[Stored dataset items]
--- START ---

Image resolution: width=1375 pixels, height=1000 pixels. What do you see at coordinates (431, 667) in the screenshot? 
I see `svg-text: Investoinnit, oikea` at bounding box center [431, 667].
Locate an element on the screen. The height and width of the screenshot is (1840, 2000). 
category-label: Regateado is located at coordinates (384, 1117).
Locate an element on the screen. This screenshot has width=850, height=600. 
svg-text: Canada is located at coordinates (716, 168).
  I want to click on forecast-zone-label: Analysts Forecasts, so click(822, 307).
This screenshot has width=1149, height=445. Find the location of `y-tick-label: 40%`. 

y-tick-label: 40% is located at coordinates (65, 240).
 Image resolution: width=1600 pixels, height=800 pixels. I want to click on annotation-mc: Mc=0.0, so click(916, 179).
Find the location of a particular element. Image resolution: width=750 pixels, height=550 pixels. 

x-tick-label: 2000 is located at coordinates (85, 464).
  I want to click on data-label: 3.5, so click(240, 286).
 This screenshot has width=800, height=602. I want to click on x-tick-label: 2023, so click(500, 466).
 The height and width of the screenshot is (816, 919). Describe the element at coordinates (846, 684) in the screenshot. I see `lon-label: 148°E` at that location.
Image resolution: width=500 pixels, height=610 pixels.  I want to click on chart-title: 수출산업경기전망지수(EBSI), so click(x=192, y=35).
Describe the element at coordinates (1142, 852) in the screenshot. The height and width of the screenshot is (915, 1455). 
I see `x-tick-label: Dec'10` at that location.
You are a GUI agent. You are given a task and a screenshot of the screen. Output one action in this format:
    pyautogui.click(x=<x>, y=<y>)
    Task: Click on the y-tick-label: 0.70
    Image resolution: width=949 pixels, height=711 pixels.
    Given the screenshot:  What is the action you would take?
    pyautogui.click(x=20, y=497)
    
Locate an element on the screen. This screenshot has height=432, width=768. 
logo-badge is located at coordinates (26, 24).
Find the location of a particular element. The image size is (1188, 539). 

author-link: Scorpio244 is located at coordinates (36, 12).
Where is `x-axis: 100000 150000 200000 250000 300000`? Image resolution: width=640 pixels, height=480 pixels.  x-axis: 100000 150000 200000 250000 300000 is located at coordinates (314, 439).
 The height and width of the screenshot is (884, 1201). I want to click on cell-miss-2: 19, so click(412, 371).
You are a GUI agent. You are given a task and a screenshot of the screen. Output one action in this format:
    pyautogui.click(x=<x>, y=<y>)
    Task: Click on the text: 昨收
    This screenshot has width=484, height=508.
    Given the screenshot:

--- END ---

— Requirement —
Please transcribe, without any change, the lines of the listing starting at the one containing "Find the location of a particular element. Image" and ending at the one containing "I want to click on data-label: 3.5, so", both included.

— Exercise response —
Find the location of a particular element. Image resolution: width=750 pixels, height=550 pixels. 

x-tick-label: 2000 is located at coordinates (85, 464).
  I want to click on data-label: 3.5, so click(240, 286).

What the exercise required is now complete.